Pendekatan Model Eliciting Activities (MEAs)

Penulis: Tim Editor | Kategori: Pendidikan Matematika | Tanggal Terbit: | Dilihat: 2721 kali

Pengertian Pendekatan Model Eliciting Activities (MEAs)

Pendekatan Model-Eliciting Activities (MEAs) merupakan perluasan atau pengembangan dari pendekatan pembelajaran berbasis masalah. Pendekatan MEAs adalah pendekatan pembelajaran yang diawali dengan penyajian situasi masalah yang memunculkan aktivitas yang menghasilkan model matematis yang digunakan untuk menyelesaikan masalah matematika. Pendekatan MEAs berisi masalah-masalah matematika yang dibuat oleh para pengajar matematika, professor dan pascasarjana, melalui Amerika dan Australia, untuk digunakan oleh instruktur matematika.

Pada awalnya kegiatan memunculkan model matematika diciptakan oleh pendidik matematika pada pertengahan 1970. Para guru matematika, professor, dan mahasiswa Pasca Sarjana di Amerika dan Australia mengembangkan pendekatan pembelajaran memunculkan model untuk digunakan para guru matematika guna memenuhi kebutuhan para pengguna kurikulum.Tahun 2003, Lesh & Doerr mengembangkan Pendekatan pembelajaran memunculkan model ketika belajar dankemudianmenamakan dengansebutan Model Eliciting Activites(MEAs). Oleh Lesh & Doerr pendekatan pembelajaran pendekatan ini matematika berbasis MEAs dikembangkan dengan menyajikan masalah terbuka (open ended) sehingga siswa terbiasauntuk membuat model matematika dalam memecahkan masalah yang kompleks, pendekatan pembelajaran matematika berbasis MEAs juga menjadi sarana bagi guru untuk memahami kemampuan berpikir matematika siswa (Chamberlin & Moon, (2005) & Mart hadi putra, (2012)).

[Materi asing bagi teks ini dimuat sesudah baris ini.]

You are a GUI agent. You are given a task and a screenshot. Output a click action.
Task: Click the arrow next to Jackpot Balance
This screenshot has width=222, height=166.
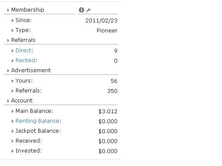(x=13, y=131)
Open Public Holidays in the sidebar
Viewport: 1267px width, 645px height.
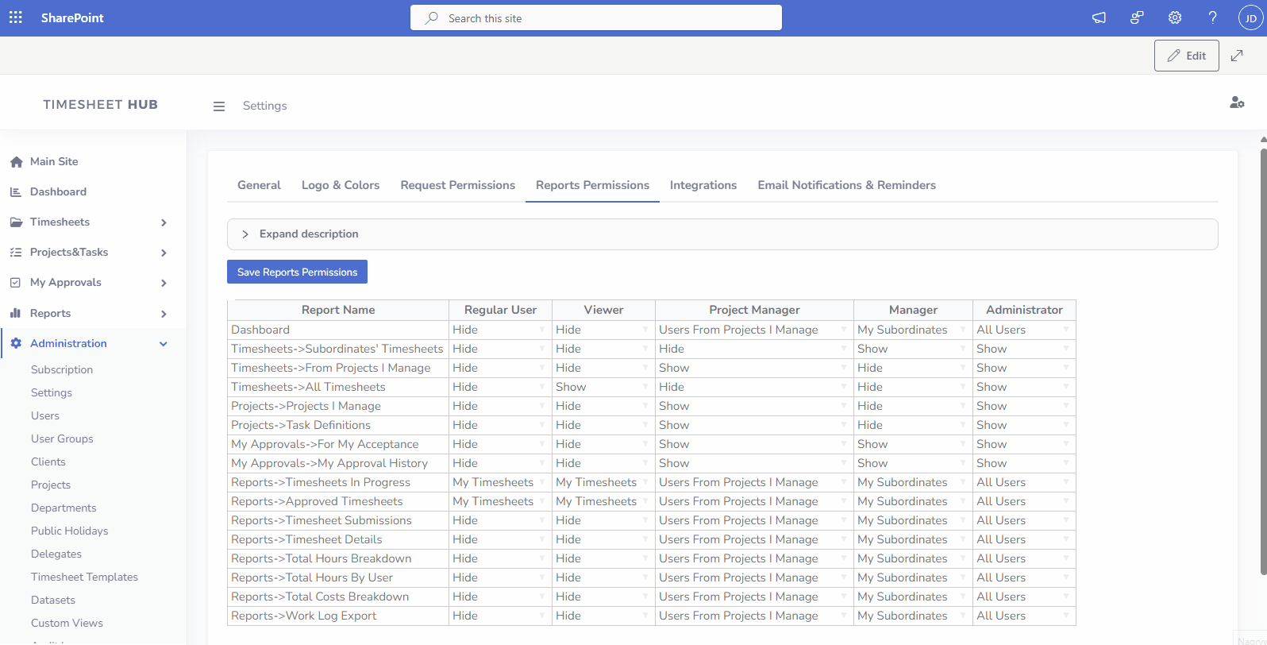point(69,531)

MEAs sangat bermanfaat khususnya bagi guru sebagai ujung tombak pembelajaran untuk melatih kemampuan berpikir matematis siswa. Chamberlin & Moon, (2005) mengatakan bahwa alasan terbentuknya MEAs yang pertama yakni MEAs akan mengarahkan siswa untuk membuat sebuah model matematika dalam memecahkan masalah, dan alasan kedua para peneliti dimungkinkan untuk menyelidiki kemampuan berpikir matematis siswa. Menurut Rostari (2018). Model Eliciting Activity learning bertujuan untuk mengamati kemajuan penguasaan konsep dan pertumbuhan pemahaman matematika siswa. MEAs didefenisikan oleh (Lesh, 2008) sebagai proses pembelajaran yang didasari dengan masalah nyata, siswa bekerja dalam tim kecil (3-5 orang) untuk memecahkan lebih dari satu masalah. MEAs berasal dari model pemecahan masalah, dimana nantinya siswa dituntut menghasilkan sebuah model matematika yang terstruktur dan paling efektif serta efisien dalam memecahkan masalah yang diberikan (Chamberlin & Moon, 2005). The SERC Portal For Educators mengungkapkan bahwa kegiatan dengan pendekatan pembelajaran berbasis MEAs dirancang untuk menstimulasi siswa dalam membuat model dalam memecahkan masalah yang kompleks di dunia nyata.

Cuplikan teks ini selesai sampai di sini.